Google researcher discovers new type of Windows security weakness

Microsoft has said it plans to patch a new class of Windows security bug discovered by a Google Project Zero researcher despite finding no conclusive evidence that it poses a threat to users.

The unusual and complicated weakness appears to have been sitting unnoticed in Windows since as far back as XP and will be patched in the next version of Windows 10, currently named 19H1 (aka version 1903).

But if it’s not a clear threat, why patch it at all?
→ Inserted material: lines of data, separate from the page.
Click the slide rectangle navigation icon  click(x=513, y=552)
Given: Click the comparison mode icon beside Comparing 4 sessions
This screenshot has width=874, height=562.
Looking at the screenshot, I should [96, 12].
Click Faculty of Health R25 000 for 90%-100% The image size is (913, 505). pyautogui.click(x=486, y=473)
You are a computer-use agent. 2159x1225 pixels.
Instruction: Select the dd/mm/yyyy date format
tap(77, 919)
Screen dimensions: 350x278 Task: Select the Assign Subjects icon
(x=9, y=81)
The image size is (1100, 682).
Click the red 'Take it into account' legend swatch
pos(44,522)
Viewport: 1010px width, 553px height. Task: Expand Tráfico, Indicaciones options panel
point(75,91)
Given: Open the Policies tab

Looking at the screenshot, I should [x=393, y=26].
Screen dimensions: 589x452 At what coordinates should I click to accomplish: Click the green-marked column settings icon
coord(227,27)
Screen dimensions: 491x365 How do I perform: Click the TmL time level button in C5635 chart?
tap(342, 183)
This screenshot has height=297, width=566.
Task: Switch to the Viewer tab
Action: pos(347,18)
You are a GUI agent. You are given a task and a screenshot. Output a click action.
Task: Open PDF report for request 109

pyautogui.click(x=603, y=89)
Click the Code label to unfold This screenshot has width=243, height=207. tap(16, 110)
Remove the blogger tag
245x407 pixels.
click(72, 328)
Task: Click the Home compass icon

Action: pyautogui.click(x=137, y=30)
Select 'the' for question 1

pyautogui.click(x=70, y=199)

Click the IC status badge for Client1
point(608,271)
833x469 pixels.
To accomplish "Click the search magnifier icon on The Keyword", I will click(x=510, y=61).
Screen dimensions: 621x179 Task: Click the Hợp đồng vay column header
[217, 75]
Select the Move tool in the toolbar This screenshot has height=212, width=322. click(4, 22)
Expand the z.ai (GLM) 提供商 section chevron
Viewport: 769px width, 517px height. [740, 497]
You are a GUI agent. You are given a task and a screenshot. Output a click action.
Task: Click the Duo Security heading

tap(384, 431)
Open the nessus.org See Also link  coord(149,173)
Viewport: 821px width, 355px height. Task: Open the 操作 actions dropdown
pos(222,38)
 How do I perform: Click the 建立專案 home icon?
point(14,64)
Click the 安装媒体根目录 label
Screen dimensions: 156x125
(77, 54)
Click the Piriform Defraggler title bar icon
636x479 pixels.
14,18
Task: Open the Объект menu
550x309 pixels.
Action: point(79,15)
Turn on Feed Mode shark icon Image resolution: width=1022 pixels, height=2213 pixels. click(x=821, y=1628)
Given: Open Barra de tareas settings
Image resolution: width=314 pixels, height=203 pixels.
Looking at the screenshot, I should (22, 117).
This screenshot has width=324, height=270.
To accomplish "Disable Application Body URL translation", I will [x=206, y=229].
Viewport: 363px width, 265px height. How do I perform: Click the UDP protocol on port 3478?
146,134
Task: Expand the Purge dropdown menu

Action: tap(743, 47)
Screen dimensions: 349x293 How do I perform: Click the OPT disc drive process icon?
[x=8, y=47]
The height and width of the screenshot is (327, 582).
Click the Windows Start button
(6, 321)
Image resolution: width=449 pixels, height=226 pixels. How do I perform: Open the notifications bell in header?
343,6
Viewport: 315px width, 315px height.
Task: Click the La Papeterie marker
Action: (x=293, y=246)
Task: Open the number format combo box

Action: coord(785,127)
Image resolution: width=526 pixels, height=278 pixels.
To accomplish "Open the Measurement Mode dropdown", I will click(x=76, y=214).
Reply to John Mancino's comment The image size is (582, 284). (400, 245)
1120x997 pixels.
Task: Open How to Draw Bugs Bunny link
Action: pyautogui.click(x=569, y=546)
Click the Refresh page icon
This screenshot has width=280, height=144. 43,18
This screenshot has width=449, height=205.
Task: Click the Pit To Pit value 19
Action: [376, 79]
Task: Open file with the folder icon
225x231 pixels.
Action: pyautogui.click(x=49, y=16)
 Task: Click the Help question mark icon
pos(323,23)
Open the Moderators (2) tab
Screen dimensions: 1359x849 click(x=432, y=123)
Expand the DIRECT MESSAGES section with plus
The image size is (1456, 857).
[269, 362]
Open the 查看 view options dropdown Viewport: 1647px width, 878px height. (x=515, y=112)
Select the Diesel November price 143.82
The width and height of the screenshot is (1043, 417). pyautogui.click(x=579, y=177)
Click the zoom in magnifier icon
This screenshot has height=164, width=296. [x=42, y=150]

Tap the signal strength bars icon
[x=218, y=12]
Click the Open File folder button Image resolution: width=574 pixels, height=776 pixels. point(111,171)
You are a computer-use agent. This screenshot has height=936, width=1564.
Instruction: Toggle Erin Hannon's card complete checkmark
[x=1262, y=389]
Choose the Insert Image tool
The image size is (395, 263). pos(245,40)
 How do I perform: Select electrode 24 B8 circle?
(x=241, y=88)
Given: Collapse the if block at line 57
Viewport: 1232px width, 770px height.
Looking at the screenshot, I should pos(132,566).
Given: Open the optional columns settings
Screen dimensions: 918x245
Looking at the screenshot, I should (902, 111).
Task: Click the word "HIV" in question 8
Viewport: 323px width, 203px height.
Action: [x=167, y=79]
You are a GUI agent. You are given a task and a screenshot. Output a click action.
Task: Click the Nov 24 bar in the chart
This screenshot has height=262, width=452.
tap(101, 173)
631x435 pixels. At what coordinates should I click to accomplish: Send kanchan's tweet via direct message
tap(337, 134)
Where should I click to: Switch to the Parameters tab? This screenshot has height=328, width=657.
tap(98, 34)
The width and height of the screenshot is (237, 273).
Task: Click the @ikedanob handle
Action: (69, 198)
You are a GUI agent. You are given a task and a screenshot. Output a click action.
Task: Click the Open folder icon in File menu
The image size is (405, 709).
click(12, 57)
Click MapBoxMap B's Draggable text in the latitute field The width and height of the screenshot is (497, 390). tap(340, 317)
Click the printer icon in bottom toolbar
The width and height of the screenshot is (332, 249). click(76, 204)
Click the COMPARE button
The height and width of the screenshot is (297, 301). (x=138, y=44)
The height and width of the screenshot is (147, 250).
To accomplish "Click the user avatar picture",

For the answer to that, we need to explore the backstory.

According to Project Zero researcher James Forshaw, he first discovered what he assumed was a relatively straightforward kernel-mode drive Elevation of Privileges (EoP) issue in 2016, eventually fixed by Microsoft as CVE-2016-3219.

Following up a year later, however, he realised he’d stumbled upon a larger logic hole that might allow malware running in user mode (which limits privileges) to sneak privileges through the interaction of Microsoft and third-party kernel-mode drivers and the Windows I/O manager subsystem.

However, Forshaw was still unable to create a working proof-of-concept (many aspects of these deeper code interactions are difficult without proprietary knowledge), forcing him to contact Microsoft for help:

This led to meetings with various teams at Bluehat 2017 in Redmond where a plan was formed for Microsoft to use their source code access to discover the extent of this bug class in the Windows kernel and driver code base.

After a lot of work running numerous code interactions through static analysis tools, Microsoft decided:

There appeared to be no combination of initiator and receiver [jargon for API functions] present in currently supported versions of Windows that could be used for local privilege escalation out of the box.

However, because there are numerous third-party drivers that might be exploitable, and because the class of bug found by Forshaw seemed so new and unexpected, Microsoft decided to take a cautious approach and patch the issue anyway.

One possibility was making a full-scale API change, but this was ruled out because it risked breaking existing software.

As well as issuing a fix in the next Windows version due in April, Microsoft plans to update its programming documentation to draw attention to the issue and wants developers to review their code…

…to ensure correct processing of IRP requests and defensive use of the file open APIs.

Peace breaks out

Considering the way that the two companies have bickered in the past over the issue of Google’s strict 90-day disclosure timetable, the praise for Forshaw from Microsoft is unexpectedly warm:

One researcher who consistently reports high-quality, interesting vulnerabilities to us is James Forshaw of Google Project Zero.

Even so, Google’s Forshaw couldn’t resist a tiny dig regarding specific elements of the weakness:

It’s worth noting that while I applied the standard 90-day disclosure deadline to the SMB server report, I didn’t apply an explicit deadline to the bug class report.

High-fives all around, then – for now at least.